Required work ▸ List each line of the listing below that contains the string "width", counting only matches with the same case.

Input for this task ▸
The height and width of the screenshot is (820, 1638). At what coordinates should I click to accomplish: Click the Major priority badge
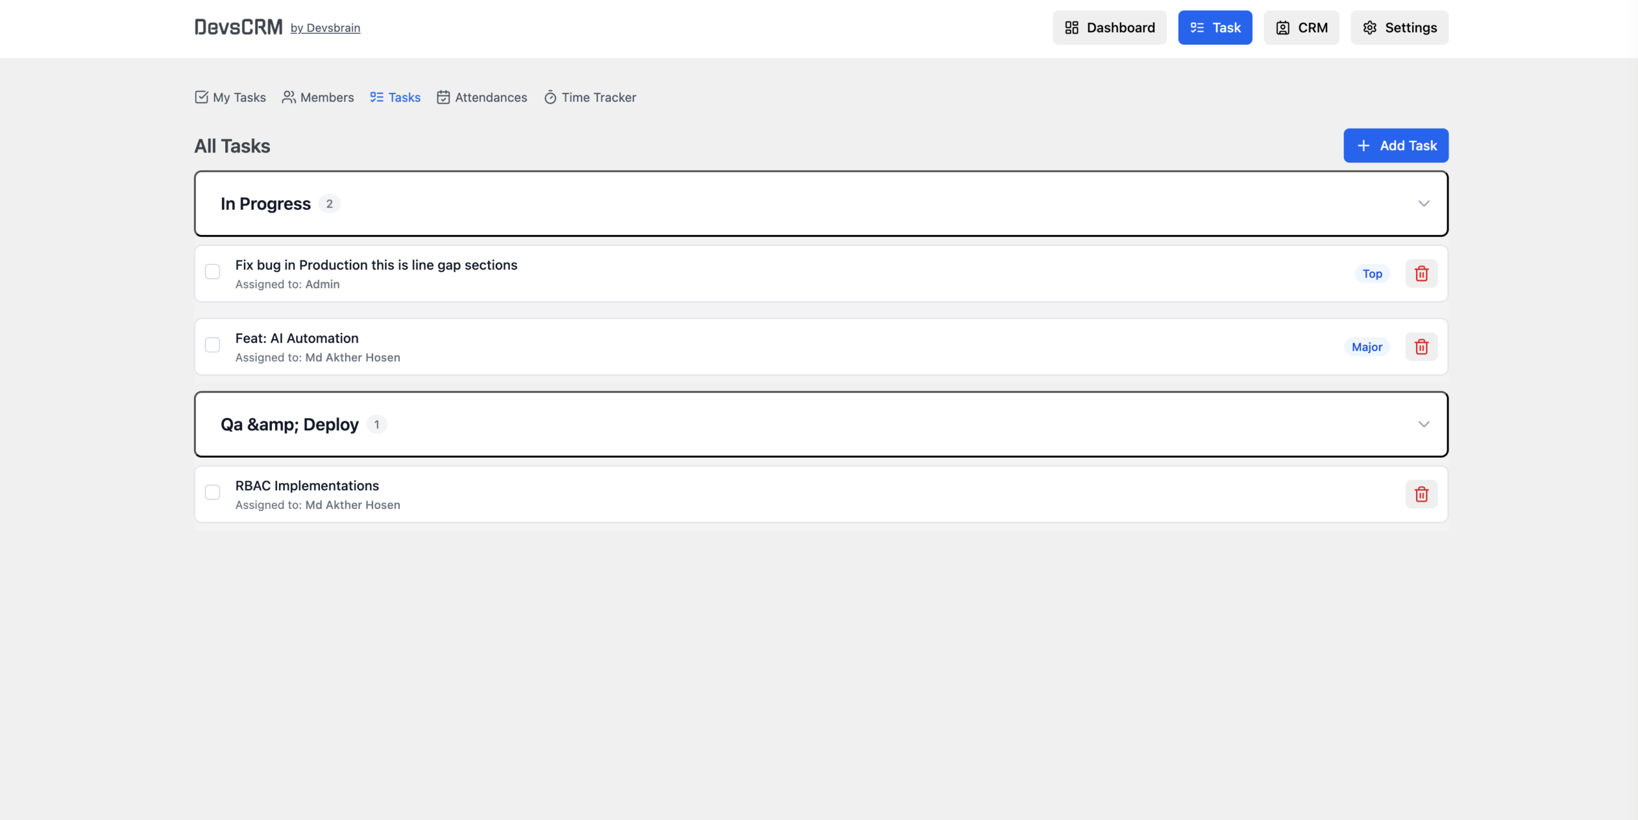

---

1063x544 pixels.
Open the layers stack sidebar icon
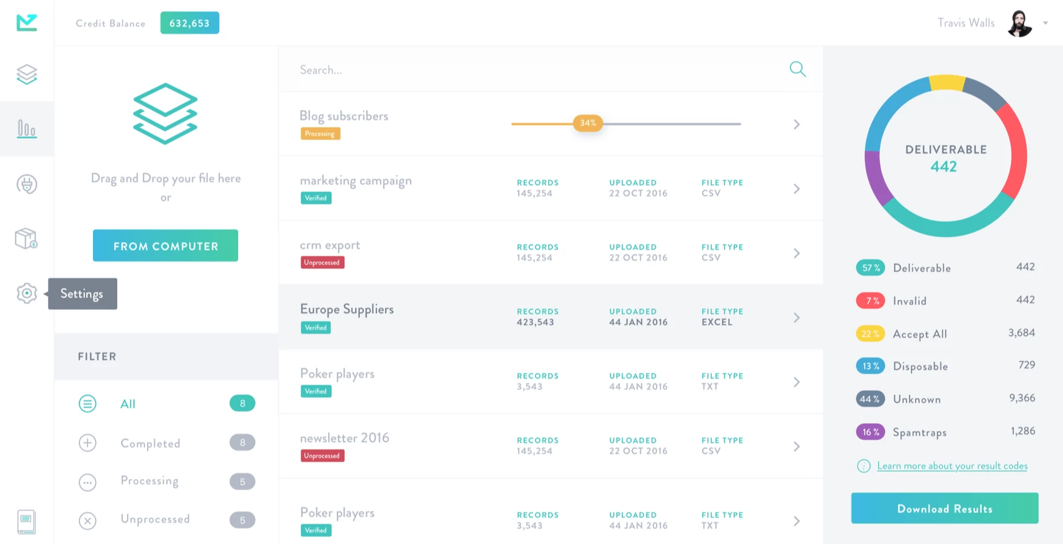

...

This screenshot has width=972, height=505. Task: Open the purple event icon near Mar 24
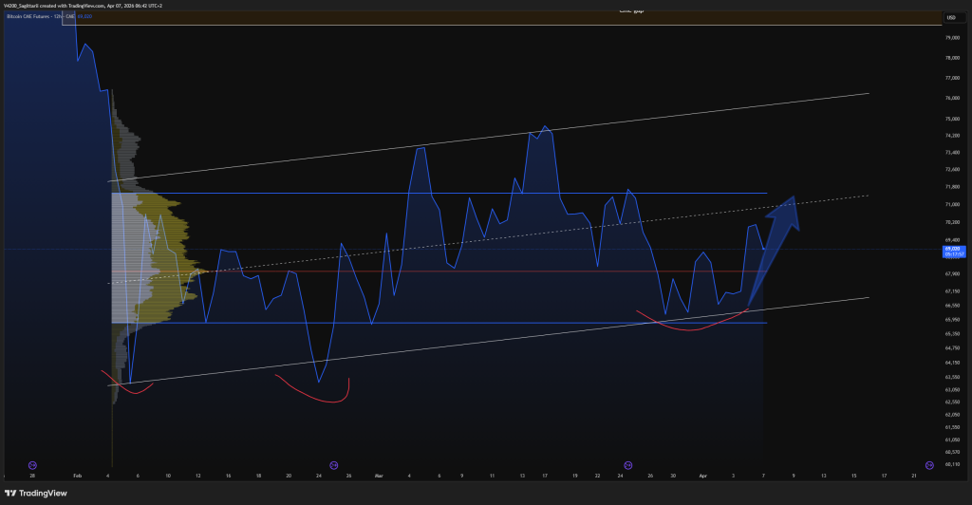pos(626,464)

Written solution ▸
The height and width of the screenshot is (820, 1638). At what coordinates should I click to accomplish: Click the Major priority badge
This screenshot has width=972, height=505. Task: Open the purple event icon near Mar 24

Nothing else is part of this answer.